START EXERCISE MATERIALS

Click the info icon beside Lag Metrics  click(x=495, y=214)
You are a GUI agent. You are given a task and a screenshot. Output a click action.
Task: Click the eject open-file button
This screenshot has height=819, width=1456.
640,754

END EXERCISE MATERIALS

**INSTRUCTIONS FOR THE TASK**
Starting with the line that contains "You are a GUI", return each line through the last one of the data above, exactly as written and nothing more.

**TASK RESULT**
You are a GUI agent. You are given a task and a screenshot. Output a click action.
Task: Click the eject open-file button
This screenshot has height=819, width=1456.
640,754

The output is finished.